Thursday, March 19, 2009

ignorance (of chinese) is bliss

so today . . . i decided i am glad i don't speak chinese after all!

i teach at a school that is affiliated with a chinese church. many, but not all, of our students are chinese. and all the children at the school, as well as elementary school students, have the option of learning chinese. when i first started working there five years ago, i thought that i might just go to chinese class after school with my students. i thought, if they can learn it and they are only five, i should certainly be able to do it.

i was wrong.

i knew it would be hard, but the sounds just don't make sense to me. i can't even count in chinese (although i think if i worked at it really hard i could at least go to 30--but how useful would that be?) the symbols of the written language are so interesting, but my brain just won't comprehend them. to be fair, i never actually went to the after school classes . . . i just observed what my students were learning in them and realized that my brain didn't have a chance.

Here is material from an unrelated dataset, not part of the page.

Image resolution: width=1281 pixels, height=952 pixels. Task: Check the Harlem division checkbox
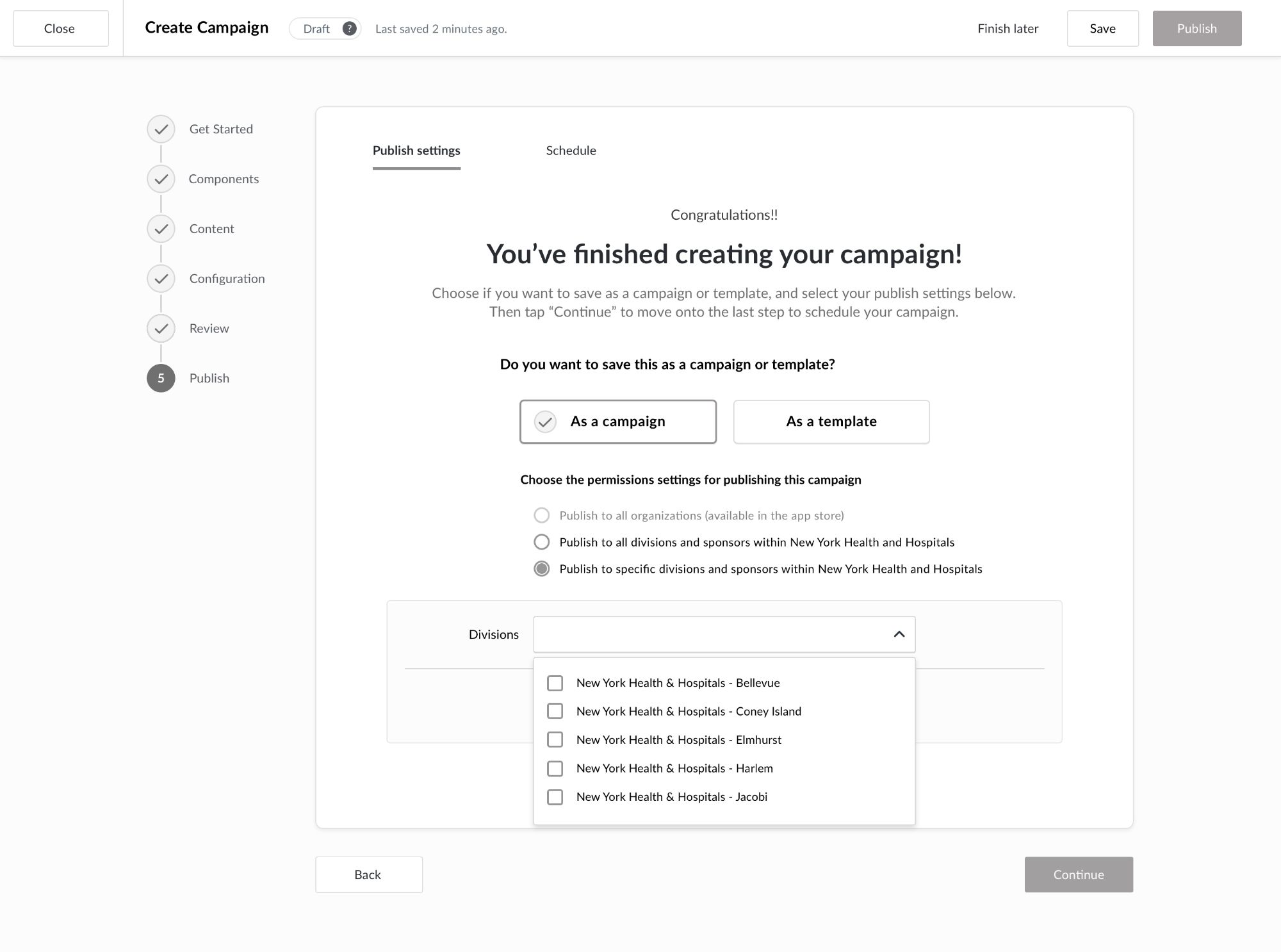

but today i decided that isn't all bad. i realized that my lack of understanding chinese is probably why i get along so well with the staff at our school--i can't understand most of what is going on! there have been many times when i have gone into the kitchen area to get my lunch or punch my time card and have overheard conversations between other staff members . . . in chinese. since i can't understand them, i just do what i went in there to do, smile, and leave. i don't pick up any little bits of information to discuss or worry about or wonder about. even when they talk to me in english, i don't always get it. sometimes i find myself smiling and nodding, thinking, "i hope i'm not agreeing to a rebellion." (once, the result of smiling and nodding and not understanding was being presented with a bowl of chicken feet. to eat. with their claws on. i tried . . . )

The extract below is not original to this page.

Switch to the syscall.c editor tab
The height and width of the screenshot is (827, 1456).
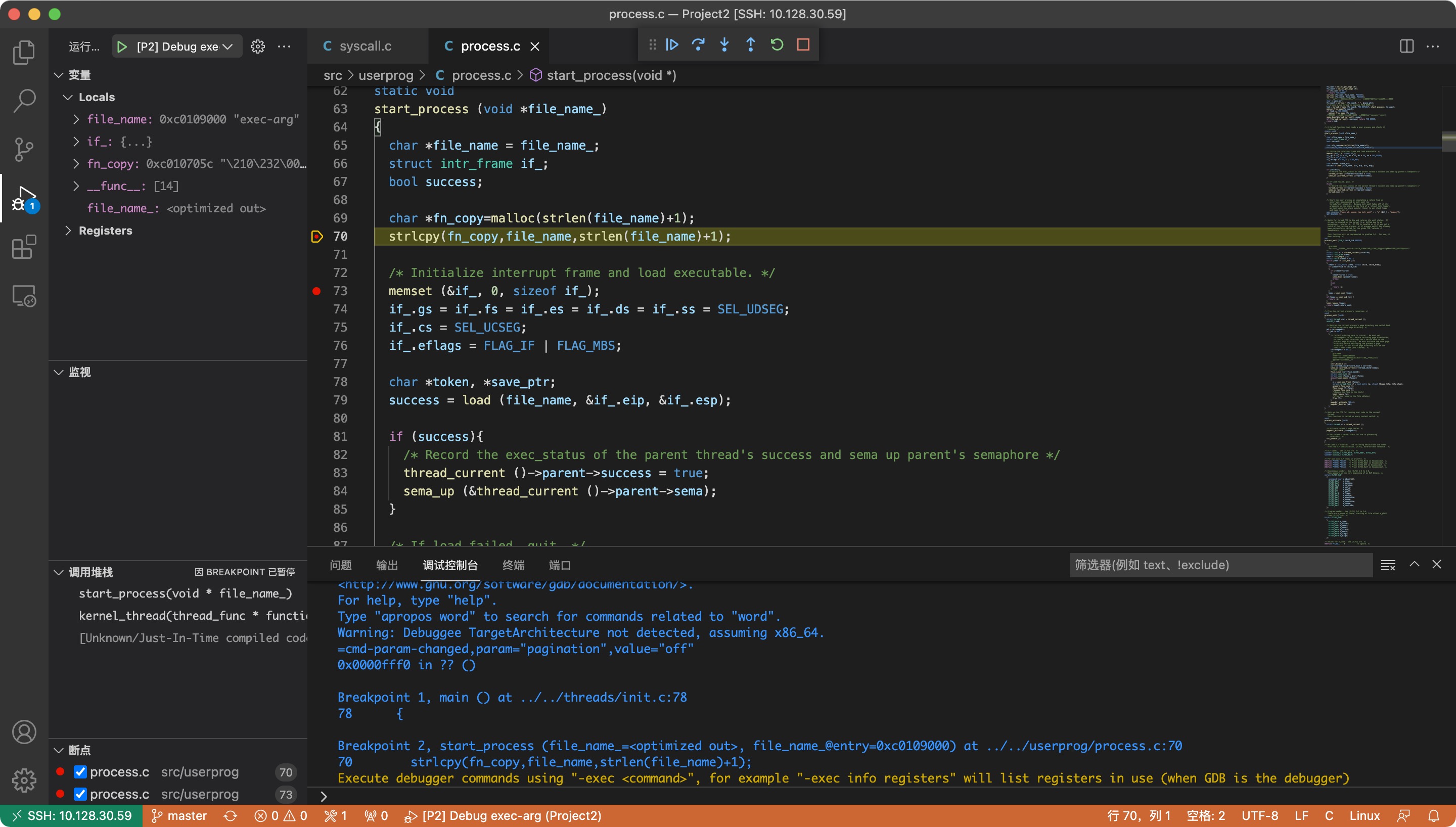tap(365, 47)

it used to bother me that i couldn't understand these incidental conversations. my lack of language skills kept me from interacting with people that i thought i should be getting to know. it's hard to enter into a conversation or express an opinion if you can't speak the language. but now i realize that it's easier to get along because i don't know everything that is going on. i don't know why you think you are being picked on, or what you think about the newest memo from the director, or why you were late today (or why you really weren't late, because that time clock is four minutes off, and if people would just mind their own business and quit looking at other people's time cards and then tattling to the director . . . ok, sometimes i do understand their english) there is always so much drama! but if i don't know the details or the issues, then i can't weigh in with an opinion, and so i think everyone assumes i am on their side, which works for me!

i suppose as long as people work together in one place, there will be some form of "office politics" at work. but i am not going to play. i'm just going to continue to stay out of other people's business and try to focus on my own. and if not speaking chinese helps me to accomplish that, then i guess that is just one dream i will have to give up, for the good of the group.

i don't want to save the world--i just want to do my job.

2 comments:

Anonymous said...

loved it.

Diandra Ann said...

maybe you should want to save the world... if everyone wanted to save the world... maybe we'd live in a better world :)

ps... spanish is easier. learn that.